Chapter 6
Linking Queries to Concepts

In Chapter 5 we have used annotated documents to obtain a conceptual representation of a query model: a conceptual query model. As we have seen there, leveraging textual observations associated with concepts during query modeling significantly improves end-to-end retrieval performance. In this chapter we further investigate the process of mapping queries to concepts, a procedure we call conceptual mapping. We do so in a more general context, by linking large numbers of actual search engine queries (taken from a transaction log) to DBpedia [15], which is an ontology extracted from Wikipedia. The methods presented and evaluated in this chapter serve as a precursor to the next chapter. There, we evaluate retrieval performance when using the natural language text associated with concepts that are obtained using the methods presented here.

Performing a conceptual mapping between queries to concepts could serve several purposes. For one, in the case of a collection of documents annotated using concepts, the obtained concepts may be used to match the documents to the query. They may also be used to obtain a contribution to the textual query model, similar to the method presented in the preceding chapter. Furthermore, such mappings may serve to retrieve concepts themselves. The INEX Entity Ranking track, for example, provides a use-case for retrieving entities (which are defined as Wikipedia articles). As we have seen in Chapter 2, other uses for conceptual mappings also include natural language interfaces to databases or knowledge repositories.

Conceptually mapping queries is not only interesting from an IR point of view, but also has clear benefits for the semantic web (SW) community in that it provides an easy access method into the Linked Open Data (LOD) cloud (of which DBpedia is a part—cf. Figure 6.1). A significant task towards building and maintaining the semantic web is link generation.

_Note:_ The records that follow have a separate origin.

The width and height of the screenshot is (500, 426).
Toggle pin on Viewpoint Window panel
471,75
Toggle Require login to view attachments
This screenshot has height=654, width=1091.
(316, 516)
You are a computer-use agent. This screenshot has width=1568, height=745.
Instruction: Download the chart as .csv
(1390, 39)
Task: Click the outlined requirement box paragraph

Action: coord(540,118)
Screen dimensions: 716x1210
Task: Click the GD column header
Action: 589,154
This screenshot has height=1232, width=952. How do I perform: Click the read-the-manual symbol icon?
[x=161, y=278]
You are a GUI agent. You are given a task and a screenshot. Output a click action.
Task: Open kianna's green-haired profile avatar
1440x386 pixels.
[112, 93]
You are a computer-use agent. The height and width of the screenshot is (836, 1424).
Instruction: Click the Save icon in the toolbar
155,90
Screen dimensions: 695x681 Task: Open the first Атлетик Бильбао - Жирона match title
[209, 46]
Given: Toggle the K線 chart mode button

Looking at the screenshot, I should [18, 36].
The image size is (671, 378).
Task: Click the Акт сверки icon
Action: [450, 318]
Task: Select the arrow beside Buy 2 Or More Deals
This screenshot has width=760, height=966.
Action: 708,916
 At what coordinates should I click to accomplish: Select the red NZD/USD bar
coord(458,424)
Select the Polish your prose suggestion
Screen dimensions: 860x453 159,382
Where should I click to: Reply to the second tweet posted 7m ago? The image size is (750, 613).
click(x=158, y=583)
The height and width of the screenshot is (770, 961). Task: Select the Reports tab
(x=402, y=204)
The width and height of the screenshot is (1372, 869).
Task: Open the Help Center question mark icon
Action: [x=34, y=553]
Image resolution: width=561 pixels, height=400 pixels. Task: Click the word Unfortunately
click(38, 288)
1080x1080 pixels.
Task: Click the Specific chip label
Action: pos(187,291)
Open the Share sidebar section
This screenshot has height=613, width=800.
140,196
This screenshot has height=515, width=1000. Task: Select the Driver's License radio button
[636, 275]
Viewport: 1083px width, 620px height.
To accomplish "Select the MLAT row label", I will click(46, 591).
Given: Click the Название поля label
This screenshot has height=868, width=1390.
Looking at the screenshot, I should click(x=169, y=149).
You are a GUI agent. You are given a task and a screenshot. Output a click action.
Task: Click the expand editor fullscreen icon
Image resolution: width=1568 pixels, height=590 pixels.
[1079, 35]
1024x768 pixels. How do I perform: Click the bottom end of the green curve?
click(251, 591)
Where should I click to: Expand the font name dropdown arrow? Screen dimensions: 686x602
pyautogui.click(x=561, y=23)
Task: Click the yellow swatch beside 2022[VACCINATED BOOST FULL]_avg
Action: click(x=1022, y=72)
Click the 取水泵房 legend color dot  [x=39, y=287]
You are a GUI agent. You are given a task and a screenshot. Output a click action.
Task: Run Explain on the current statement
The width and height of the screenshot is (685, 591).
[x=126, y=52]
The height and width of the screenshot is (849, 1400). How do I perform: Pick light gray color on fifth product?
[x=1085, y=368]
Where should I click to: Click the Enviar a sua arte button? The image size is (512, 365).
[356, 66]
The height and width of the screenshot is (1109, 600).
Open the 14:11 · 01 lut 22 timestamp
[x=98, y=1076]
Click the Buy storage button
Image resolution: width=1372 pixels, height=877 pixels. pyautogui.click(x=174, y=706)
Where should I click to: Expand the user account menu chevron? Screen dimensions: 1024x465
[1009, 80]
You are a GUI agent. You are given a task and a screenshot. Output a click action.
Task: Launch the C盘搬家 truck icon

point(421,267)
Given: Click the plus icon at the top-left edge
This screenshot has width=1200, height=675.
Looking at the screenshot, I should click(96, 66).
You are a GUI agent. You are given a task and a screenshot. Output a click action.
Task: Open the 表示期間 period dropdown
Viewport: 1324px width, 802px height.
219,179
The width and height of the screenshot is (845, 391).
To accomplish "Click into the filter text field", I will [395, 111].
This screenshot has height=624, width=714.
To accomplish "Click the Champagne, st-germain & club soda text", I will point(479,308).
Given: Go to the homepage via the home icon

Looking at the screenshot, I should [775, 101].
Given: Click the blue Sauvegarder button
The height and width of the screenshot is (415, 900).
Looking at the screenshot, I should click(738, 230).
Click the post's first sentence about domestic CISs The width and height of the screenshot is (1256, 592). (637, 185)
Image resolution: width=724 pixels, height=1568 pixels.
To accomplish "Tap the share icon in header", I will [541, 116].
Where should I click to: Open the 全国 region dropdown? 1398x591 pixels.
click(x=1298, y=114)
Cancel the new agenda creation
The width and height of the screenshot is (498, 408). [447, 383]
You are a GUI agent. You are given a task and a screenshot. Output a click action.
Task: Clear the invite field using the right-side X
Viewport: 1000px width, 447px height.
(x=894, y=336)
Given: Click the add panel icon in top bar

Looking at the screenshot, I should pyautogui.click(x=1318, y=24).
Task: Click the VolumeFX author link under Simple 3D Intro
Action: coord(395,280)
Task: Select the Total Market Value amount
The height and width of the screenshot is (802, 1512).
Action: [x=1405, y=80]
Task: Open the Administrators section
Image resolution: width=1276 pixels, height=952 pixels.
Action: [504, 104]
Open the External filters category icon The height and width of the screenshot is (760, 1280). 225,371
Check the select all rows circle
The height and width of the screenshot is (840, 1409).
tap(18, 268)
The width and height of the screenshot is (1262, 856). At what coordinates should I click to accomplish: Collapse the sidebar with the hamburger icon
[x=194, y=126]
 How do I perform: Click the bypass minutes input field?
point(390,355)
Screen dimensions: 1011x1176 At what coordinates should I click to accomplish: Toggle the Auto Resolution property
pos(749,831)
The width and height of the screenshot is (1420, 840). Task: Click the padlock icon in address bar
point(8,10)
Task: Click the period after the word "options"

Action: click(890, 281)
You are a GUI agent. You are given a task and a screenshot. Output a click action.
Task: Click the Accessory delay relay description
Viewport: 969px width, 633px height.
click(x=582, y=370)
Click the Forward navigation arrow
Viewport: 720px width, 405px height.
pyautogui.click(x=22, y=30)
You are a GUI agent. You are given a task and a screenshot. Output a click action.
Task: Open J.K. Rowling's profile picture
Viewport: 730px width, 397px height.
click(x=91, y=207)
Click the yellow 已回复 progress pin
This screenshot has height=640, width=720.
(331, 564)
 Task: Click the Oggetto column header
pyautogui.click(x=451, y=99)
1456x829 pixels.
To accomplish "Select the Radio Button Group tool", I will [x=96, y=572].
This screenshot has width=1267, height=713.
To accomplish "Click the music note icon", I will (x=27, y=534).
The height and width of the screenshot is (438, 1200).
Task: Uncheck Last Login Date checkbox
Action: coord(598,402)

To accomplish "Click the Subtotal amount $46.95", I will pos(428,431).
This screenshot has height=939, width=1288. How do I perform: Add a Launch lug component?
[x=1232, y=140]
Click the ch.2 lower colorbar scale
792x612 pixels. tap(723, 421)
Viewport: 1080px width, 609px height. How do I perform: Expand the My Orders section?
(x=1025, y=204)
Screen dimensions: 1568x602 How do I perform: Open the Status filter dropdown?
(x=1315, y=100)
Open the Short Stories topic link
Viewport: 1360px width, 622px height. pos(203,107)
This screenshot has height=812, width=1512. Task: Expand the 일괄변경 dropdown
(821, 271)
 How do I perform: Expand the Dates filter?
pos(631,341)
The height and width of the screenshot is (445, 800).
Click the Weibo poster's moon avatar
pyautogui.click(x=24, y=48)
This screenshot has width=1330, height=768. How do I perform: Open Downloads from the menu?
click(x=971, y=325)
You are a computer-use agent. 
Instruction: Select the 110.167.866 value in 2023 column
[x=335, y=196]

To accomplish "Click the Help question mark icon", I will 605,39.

Links allow a person or machine to explore and understand the web of data more easily: when you have linked data, you can find related data [32]. The LOD [323637] initiative extends the web by publishing various open data sets and by setting links between items (or concepts) from different data sources in a (semi-)automated fashion [1527307]. The resulting data commons is termed the Linked Open Data cloud, and provides a key ingredient for realizing the semantic web. At the time of writing, the LOD cloud contains millions of concepts from over one hundred structured data sets.

Figure 6.1: The knowledge sources comprising the LOD cloud.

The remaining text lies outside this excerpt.